If you have the luxury of designing your dwelling from scratch, consider a stack, an area specifically designed to exhaust the warmest air that collects at the ceiling level and therefore to pull in fresh and (we hope) cooler air at the lower level. You may be surprised at the robust quantities of air air you can keep moving through your house with a well-designed stack, all without air conditioning or even an attic fan. Convection is a powerful thing. And at night when the weather’s warm, the more air you can move through the house, the better.

You’ll want to deploy ceiling fans in every area where you’re going to be spending considerable time, because they will provide spot air movement. Moving air nearly always feels cooler than stationary air, even if you’re pulling some warm air down from the ceiling. Because you want to maximize convection, however, and also because you don’t want to waste energy, turn the attic fans off when you’re not in the area. They will actually make the air warmer wherever they’re running.

A note about stacks. They work great unless the air gets so hot you have to turn the air conditioning on. A well-designed stack can extend the time during the summer when you don’t need air conditioning, sometimes dramatically. Once you turn the air conditioning, however, stacks don’t do you any good at all; they interfere with the air conditioning, because they provide an area where heat collects and just place more load on the cooling equipment. We anticipate a day in the not-too-distant future when everyone will want to avoid running their air conditioning as long as they possibly can, so we’re not troubled by the extra load a stack places on air conditioning, but you may see it differently.

Swing Climates

If most nights are cool and most days are warm, you’ll want to do everything possible to control convection. In your climate, your main passive solar challenge is to use thermal mass effectively. You want heavy, heat absorbing materials that will heat up slowly during the day, taking on heat and making the house cooler, then give it back at night and keep the house warmer. Convection usually will need to be slow and gentle, because all rapid convection does is to reduce the effectiveness of your thermal mass.

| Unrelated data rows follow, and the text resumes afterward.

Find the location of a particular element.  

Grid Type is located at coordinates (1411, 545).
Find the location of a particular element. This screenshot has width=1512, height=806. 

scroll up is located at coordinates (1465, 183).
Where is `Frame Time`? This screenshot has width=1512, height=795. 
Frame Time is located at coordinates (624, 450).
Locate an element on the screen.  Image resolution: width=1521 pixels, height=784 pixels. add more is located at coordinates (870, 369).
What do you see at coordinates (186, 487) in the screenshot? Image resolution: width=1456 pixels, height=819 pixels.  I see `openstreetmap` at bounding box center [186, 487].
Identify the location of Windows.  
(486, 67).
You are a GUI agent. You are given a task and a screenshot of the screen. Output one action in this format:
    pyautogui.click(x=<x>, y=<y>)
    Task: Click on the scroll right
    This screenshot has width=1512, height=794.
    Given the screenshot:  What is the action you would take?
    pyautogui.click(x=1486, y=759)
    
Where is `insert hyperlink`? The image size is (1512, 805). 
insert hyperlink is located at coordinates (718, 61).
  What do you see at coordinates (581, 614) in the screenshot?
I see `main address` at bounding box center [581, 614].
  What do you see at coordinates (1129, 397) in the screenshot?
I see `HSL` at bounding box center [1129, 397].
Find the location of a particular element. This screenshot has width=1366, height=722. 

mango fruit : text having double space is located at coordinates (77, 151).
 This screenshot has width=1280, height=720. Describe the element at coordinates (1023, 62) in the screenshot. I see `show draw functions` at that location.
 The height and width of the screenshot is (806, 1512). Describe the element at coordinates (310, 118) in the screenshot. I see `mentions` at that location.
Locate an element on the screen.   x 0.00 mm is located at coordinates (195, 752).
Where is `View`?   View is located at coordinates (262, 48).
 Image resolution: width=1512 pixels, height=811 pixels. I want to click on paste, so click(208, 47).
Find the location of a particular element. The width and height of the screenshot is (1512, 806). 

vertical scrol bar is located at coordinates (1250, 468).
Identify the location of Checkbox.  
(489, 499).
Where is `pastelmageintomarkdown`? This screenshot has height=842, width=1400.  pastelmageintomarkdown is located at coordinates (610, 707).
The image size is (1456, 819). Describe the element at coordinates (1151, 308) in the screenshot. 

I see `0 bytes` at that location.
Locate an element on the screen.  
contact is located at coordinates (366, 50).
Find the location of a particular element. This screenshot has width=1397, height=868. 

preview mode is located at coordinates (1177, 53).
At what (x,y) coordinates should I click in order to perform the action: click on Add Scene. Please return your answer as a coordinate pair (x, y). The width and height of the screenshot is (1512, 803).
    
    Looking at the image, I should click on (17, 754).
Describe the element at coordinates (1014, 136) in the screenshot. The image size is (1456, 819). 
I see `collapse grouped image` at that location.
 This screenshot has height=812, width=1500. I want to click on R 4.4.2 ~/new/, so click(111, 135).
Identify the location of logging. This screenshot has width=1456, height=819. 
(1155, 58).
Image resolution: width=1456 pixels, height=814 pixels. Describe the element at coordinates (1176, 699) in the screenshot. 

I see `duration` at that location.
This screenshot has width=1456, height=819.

Hot spots are a challenge for houses in your climate, because sun tends to be direct and unrelenting during the day, and at night your thermal mass will radiate heat. Consider a gentle aid like a StratoJet that simply redistributes warm air around the living space.

Resist the temptation to have massive windows, they almost always let in more heat than you want during the day and give up more of it than you want at night. Opt instead for strategically placed windows that you can open when you want to bring in fresh outside air just when you want it, and shade during the summer to limit the amount of heat they take on. If you’re already stuck with big windows, think about heavy insulating drapes you can use to reduce the sun’s action during the day (when you want to) and to keep warm air from escaping at night.